Directions ->
If a record holds a picture, leave the picture out and print everything else exactly.

Record extracts ->
______

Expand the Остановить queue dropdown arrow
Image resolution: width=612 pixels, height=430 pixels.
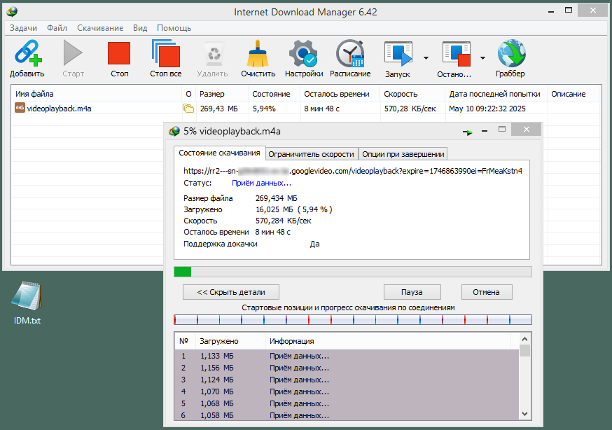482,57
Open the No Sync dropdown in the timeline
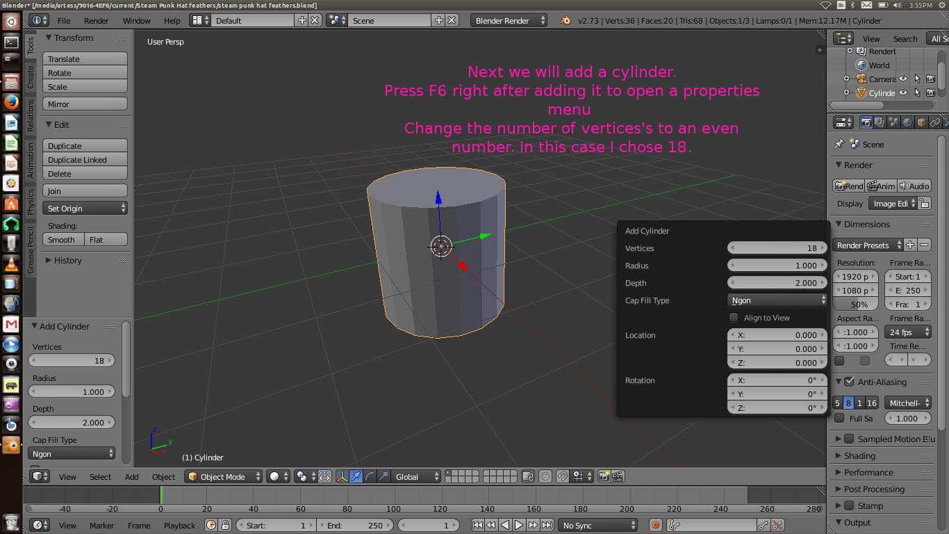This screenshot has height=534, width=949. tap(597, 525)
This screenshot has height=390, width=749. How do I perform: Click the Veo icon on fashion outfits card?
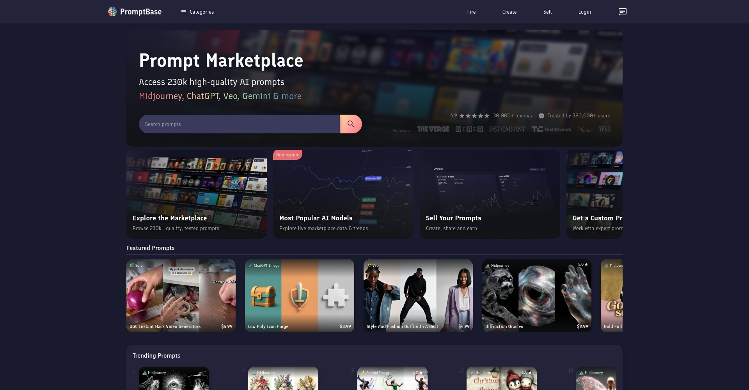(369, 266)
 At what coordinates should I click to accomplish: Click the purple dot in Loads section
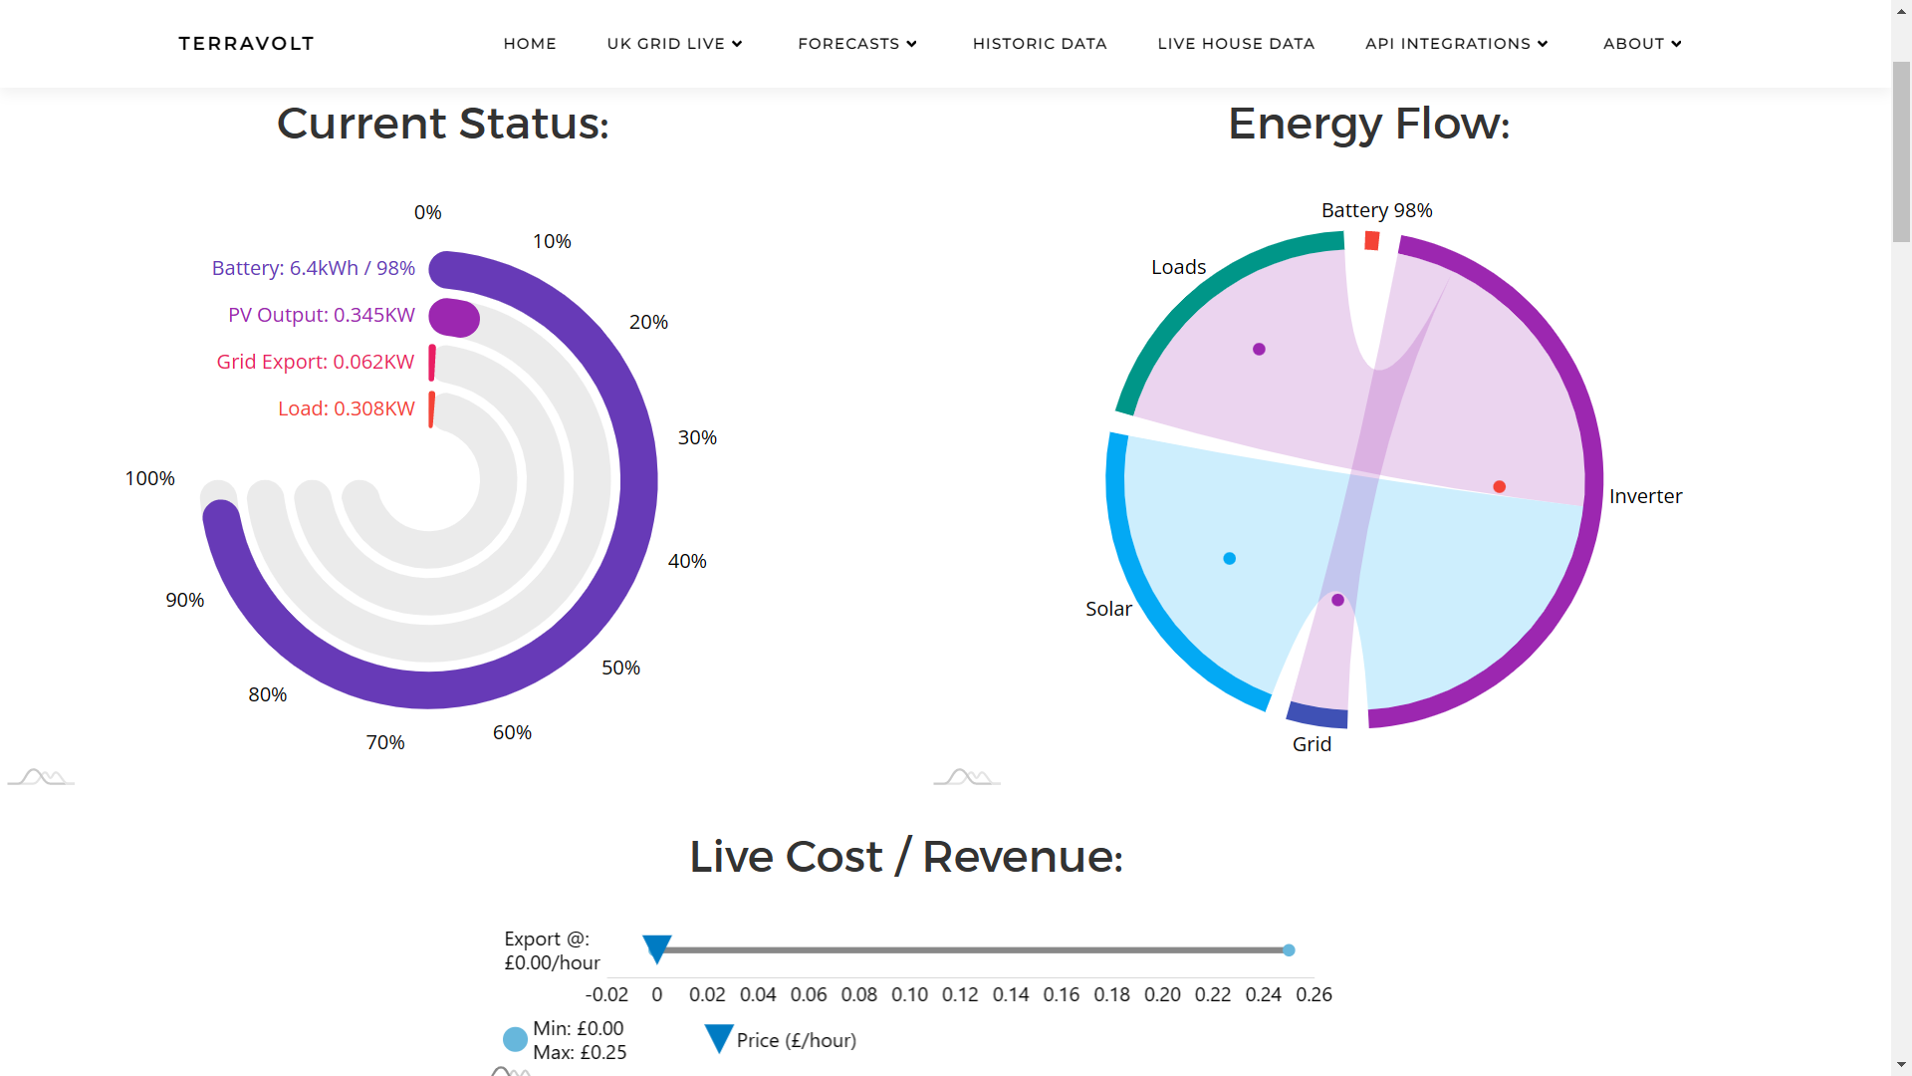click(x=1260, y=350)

______

Written solution ->
Expand the Остановить queue dropdown arrow
Image resolution: width=612 pixels, height=430 pixels.
482,57
Open the No Sync dropdown in the timeline
This screenshot has height=534, width=949. tap(597, 525)
This screenshot has height=390, width=749. How do I perform: Click the Veo icon on fashion outfits card?
(369, 266)
 At what coordinates should I click to accomplish: Click the purple dot in Loads section
click(x=1260, y=350)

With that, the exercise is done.